It Is Used For
Lamps, And Very Largely In Cookery.
Children, instead of being
washed, are rubbed daily with it, and on being weaned at the age of
four or five, are fed for some time, or rather crammed, with balls of
barley-meal made into a paste with it.
At Hundar, a superbly situated village, which we visited twice, we
were received at the house of Gergan the monk, who had accompanied us
throughout. He is a zemindar, and the large house in which he made
us welcome stands in his own patrimony. Everything was prepared for
us. The mud floors were swept, cotton quilts were laid down on the
balconies, blue cornflowers and marigolds, cultivated for religious
ornament, were in all the rooms, and the women were in gala dress and
loaded with coarse jewellery. Right hearty was the welcome. Mr.

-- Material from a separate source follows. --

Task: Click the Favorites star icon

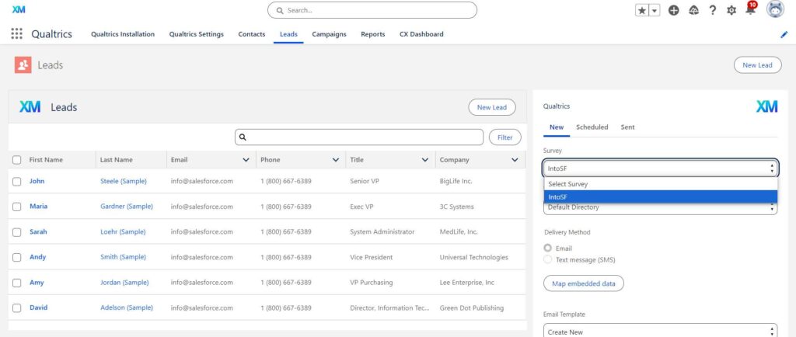Action: pos(642,10)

Redslob loved, and therefore was loved. The Tibetans to him were not
'natives,' but brothers. He drew the best out of them. Their
superstitions and beliefs were not to him 'rubbish,' but subjects for
minute investigation and study. His courtesy to all was frank and
dignified. In his dealings he was scrupulously just. He was
intensely interested in their interests. His Tibetan scholarship and
knowledge of Tibetan sacred literature gave him almost the standing
of an abbot among them, and his medical skill and knowledge, joyfully
used for their benefit on former occasions, had won their regard. So
at Hundar, as everywhere else, the elders came out to meet us and cut
the apricot branches away on our road, and the silver horns of the
gonpo above brayed a dissonant welcome. Along the Indus valley the
servants of Englishmen beat the Tibetans, in the Shayok and Nubra
valleys the Yarkand traders beat and cheat them, and the women are
shy with strangers, but at Hundar they were frank and friendly with
me, saying, as many others had said, 'We will trust any one who comes
with the missionary.'
Gergan's home was typical of the dwellings of the richer cultivators
and landholders. It was a large, rambling, three-storeyed house, the
lower part of stone, the upper of huge sun-dried bricks. It was
adorned with projecting windows and brown wooden balconies. Fuel -
the dried exereta of animals - is too scarce to be used for any but
cooking purposes, and on these balconies in the severe cold of winter
the people sit to imbibe the warm sunshine. The rooms were large,
ceiled with peeled poplar rods, and floored with split white pebbles
set in clay. There was a temple on the roof, and in it, on a
platform, were life-size images of Buddha, seated in eternal calm,
with his downcast eyes and mild Hindu face, the thousand-armed Chan-
ra-zigs (the great Mercy), Jam-pal-yangs (the Wisdom), and Chag-na-
dorje (the Justice). In front on a table or altar were seven small
lamps, burning apricot oil, and twenty small brass cups, containing
minute offerings of rice and other things, changed daily.